问题
I'm trying to get the data from a text file into a HashMap. The text-file has the following format:

it has something like 7 million lines... (size: 700MB)
So what I do is: I read each line, then I take the fields in green and concatenate them into a string which will the HashMap key. The Value will be the fild in red.
everytime I read a line I have to check in the HashMap if there is already an entry with such key, if so, I just update the value summing the value with the red; If not, a new entry is added to the HashMap.
I tried this with text-files with 70.000 lines, and it works quite well.
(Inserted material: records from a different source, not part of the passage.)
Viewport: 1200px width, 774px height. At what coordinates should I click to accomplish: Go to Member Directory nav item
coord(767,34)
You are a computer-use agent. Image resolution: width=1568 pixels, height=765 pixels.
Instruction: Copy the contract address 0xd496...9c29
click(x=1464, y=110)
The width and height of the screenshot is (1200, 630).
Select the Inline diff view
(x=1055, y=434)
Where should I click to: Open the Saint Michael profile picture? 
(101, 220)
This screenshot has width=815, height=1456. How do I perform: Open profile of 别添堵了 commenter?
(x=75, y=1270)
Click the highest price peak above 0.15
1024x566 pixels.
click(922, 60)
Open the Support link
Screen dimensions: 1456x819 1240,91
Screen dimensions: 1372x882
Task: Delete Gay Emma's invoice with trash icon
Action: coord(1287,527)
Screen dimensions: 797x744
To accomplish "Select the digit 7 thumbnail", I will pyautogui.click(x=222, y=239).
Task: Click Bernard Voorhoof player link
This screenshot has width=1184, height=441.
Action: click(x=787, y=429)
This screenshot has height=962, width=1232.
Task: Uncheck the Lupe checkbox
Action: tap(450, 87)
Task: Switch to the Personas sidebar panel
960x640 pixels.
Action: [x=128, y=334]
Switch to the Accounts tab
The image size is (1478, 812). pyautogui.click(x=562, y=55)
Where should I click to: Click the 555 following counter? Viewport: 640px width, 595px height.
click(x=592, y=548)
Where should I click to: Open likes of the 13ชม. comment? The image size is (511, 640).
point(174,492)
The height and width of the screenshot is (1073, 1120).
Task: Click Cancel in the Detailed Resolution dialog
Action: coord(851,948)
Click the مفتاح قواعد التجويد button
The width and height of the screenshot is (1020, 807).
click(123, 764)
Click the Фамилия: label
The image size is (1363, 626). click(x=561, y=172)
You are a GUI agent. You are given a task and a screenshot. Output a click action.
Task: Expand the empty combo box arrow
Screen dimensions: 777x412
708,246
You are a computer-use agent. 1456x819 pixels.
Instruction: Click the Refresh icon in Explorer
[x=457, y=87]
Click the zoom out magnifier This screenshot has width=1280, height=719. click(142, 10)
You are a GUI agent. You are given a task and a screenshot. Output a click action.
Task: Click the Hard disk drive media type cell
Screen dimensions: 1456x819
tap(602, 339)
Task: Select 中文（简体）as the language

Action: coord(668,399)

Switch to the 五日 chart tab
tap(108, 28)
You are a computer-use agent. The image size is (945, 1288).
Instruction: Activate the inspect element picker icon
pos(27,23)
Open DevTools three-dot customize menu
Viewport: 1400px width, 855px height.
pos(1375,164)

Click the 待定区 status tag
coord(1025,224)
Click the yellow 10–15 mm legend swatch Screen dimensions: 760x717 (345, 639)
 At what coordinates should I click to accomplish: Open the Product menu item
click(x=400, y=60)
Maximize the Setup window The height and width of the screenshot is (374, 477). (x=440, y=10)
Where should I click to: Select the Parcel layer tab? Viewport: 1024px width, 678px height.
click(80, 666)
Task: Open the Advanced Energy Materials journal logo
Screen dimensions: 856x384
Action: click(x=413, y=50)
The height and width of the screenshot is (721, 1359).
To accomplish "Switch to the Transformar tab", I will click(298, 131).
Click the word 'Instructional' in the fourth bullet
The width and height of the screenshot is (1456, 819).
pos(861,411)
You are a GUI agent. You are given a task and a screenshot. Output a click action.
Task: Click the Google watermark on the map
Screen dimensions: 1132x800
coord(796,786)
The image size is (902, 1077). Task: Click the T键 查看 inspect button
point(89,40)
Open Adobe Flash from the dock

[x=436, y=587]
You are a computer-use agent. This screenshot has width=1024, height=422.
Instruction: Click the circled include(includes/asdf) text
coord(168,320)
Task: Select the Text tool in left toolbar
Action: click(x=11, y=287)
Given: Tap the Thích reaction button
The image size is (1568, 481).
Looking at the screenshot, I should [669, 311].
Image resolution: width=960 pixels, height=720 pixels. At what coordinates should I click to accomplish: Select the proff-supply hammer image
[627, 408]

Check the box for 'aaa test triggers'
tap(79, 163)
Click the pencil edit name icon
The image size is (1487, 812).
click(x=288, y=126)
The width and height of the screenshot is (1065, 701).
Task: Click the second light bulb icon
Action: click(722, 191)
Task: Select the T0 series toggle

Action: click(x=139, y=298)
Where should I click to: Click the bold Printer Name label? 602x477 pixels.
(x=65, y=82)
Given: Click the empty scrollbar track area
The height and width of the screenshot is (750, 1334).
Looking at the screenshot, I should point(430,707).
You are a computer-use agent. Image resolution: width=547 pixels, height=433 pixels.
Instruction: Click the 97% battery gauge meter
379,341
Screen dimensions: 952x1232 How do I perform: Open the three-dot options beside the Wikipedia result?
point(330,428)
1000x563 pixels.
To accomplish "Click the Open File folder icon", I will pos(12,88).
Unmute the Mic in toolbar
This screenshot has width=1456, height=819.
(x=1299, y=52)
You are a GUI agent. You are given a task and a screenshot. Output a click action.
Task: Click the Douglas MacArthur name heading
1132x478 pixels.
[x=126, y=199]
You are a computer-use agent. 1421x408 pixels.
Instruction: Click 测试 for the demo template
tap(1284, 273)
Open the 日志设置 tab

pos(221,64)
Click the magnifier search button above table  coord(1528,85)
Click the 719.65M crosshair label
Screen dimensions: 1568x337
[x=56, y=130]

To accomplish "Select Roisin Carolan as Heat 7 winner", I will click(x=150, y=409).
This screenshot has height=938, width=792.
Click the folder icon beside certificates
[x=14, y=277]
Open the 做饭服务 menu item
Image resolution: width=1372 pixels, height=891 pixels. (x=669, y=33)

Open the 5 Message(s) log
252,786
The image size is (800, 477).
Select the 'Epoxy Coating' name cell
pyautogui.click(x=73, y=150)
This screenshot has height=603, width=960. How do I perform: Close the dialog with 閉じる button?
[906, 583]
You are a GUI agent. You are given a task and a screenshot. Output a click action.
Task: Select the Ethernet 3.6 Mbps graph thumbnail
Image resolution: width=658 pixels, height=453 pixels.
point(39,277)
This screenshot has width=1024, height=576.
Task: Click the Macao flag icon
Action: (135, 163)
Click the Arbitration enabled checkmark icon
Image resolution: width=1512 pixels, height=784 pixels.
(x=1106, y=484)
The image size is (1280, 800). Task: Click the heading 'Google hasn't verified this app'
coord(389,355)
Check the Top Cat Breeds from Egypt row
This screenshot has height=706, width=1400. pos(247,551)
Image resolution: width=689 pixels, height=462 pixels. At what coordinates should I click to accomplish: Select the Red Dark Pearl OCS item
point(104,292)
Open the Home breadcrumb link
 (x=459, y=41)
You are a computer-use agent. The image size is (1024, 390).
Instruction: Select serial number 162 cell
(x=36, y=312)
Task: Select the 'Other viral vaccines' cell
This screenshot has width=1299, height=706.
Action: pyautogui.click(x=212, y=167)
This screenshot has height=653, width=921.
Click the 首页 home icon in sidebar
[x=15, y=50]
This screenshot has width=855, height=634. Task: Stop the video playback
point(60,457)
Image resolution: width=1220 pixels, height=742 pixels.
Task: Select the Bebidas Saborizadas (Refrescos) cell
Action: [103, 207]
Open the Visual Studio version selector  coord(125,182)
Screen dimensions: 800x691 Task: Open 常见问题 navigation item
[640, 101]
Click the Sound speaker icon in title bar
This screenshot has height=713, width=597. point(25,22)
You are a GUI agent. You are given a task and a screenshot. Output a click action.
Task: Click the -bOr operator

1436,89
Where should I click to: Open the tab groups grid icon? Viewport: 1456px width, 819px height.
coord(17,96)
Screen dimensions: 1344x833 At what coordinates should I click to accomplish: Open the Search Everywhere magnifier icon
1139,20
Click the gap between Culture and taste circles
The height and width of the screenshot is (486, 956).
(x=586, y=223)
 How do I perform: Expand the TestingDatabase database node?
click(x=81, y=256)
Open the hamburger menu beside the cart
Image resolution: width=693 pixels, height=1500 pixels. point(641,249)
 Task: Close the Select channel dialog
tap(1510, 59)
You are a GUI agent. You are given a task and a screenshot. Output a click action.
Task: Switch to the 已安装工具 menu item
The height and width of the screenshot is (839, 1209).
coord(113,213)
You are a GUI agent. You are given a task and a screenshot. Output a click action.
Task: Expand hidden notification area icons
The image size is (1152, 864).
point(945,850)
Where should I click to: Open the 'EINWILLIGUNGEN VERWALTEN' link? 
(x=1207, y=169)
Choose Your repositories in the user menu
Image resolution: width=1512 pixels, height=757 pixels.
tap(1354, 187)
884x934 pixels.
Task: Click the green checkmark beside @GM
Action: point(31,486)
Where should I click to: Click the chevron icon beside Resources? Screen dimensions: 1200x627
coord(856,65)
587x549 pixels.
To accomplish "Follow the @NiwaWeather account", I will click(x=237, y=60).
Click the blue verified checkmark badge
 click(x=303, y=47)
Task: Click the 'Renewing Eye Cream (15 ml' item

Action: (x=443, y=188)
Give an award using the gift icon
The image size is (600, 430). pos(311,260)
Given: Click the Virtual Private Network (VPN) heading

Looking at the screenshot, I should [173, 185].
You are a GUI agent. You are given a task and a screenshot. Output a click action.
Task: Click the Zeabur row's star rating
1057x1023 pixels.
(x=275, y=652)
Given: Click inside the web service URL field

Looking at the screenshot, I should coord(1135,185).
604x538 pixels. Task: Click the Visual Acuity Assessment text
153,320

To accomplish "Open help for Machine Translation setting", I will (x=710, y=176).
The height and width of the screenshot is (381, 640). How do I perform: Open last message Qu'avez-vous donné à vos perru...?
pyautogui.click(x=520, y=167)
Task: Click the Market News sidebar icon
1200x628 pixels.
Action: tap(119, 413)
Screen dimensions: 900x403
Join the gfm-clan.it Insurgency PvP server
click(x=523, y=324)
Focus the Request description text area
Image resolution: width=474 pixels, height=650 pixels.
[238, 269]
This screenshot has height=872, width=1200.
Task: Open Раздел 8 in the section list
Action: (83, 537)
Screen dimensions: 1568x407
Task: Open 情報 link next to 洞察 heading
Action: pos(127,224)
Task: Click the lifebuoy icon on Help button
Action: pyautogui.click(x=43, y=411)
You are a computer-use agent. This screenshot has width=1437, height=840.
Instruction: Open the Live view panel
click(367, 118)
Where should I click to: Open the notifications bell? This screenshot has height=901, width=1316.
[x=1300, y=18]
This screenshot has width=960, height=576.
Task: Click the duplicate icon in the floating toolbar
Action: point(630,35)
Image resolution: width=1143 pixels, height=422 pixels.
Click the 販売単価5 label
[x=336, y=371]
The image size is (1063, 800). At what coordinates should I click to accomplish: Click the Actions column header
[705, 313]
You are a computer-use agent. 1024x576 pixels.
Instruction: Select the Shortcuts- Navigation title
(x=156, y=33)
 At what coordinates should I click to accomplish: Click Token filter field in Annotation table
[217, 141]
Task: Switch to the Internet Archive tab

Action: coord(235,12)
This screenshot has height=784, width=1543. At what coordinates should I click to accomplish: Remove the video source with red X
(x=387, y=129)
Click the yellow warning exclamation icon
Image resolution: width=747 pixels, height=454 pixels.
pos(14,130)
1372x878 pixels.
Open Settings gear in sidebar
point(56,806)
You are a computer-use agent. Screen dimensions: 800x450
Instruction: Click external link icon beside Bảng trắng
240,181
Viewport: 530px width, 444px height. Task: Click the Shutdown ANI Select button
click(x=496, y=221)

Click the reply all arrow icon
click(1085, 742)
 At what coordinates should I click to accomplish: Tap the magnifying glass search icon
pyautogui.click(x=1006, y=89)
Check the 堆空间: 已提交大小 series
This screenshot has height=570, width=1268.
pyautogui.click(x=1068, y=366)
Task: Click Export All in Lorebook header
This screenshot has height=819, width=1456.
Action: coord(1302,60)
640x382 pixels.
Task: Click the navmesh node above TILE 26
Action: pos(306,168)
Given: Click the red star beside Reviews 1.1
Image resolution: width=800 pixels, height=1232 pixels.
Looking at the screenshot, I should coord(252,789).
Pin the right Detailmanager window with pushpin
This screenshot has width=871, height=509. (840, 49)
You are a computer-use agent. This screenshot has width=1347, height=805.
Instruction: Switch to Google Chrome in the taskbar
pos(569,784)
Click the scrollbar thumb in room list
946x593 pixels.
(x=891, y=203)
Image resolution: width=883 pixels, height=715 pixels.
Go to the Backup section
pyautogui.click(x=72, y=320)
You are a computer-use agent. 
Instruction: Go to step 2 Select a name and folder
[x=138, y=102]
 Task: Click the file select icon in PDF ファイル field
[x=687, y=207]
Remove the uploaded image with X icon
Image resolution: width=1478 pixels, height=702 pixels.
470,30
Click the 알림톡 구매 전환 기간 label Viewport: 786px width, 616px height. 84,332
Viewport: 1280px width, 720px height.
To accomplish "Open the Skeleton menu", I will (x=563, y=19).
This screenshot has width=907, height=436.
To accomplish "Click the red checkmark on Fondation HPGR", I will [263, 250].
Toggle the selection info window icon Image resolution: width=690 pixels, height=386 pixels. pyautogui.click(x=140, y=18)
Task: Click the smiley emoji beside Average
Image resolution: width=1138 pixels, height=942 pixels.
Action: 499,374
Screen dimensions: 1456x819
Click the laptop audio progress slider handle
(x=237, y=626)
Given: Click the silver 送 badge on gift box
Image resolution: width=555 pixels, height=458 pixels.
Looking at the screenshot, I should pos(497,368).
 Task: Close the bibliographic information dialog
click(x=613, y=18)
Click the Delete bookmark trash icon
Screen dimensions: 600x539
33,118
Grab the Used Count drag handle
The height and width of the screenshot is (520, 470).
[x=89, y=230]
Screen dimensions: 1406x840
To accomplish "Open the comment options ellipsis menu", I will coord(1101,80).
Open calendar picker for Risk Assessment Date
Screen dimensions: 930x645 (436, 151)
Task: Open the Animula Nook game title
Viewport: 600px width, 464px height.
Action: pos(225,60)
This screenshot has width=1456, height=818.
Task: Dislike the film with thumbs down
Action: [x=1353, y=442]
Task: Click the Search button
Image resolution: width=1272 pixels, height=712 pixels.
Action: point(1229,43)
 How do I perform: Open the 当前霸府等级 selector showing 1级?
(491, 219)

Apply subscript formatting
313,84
But now with the 7 Million line text-file I get a "java heap space" issue, like in the image:

Is this due to the HashMap ? Is it possible to optimize my algorithm ?
回答1:
You should increase your heap space
-Xms<size> set initial Java heap size
-Xmx<size> set maximum Java heap size
java -Xms1024m -Xmx2048m
A nice read From Java code to Java heap
Table 3. Attributes of a HashMap
Default capacity 16 entries
Empty size 128 bytes
Overhead 64 bytes plus 36 bytes per entry
Overhead for a 10K collection ~ 360K
Search/insert/delete performance O(1) — Time taken is constant time, regardless of the number of elements (assuming no hash collisions)
If you consider above table overhead for 7 Million
records come to around 246 MB
so your minimum heap size must be around 1000 MB
回答2:
As well as changing the heap size, consider 'compressing' (encoding) the keys by storing them as packed binary, not String.
Each IP address can be stored as 4 bytes. The port numbers (if that's what they are) are 2 bytes each. The protocol can probably be stored as a byte or less.
That's 13 bytes, rather than maybe 70 stored as a UTF16 String, reducing the memory for keys by a factor of 5, if my maths is correct at this time of night...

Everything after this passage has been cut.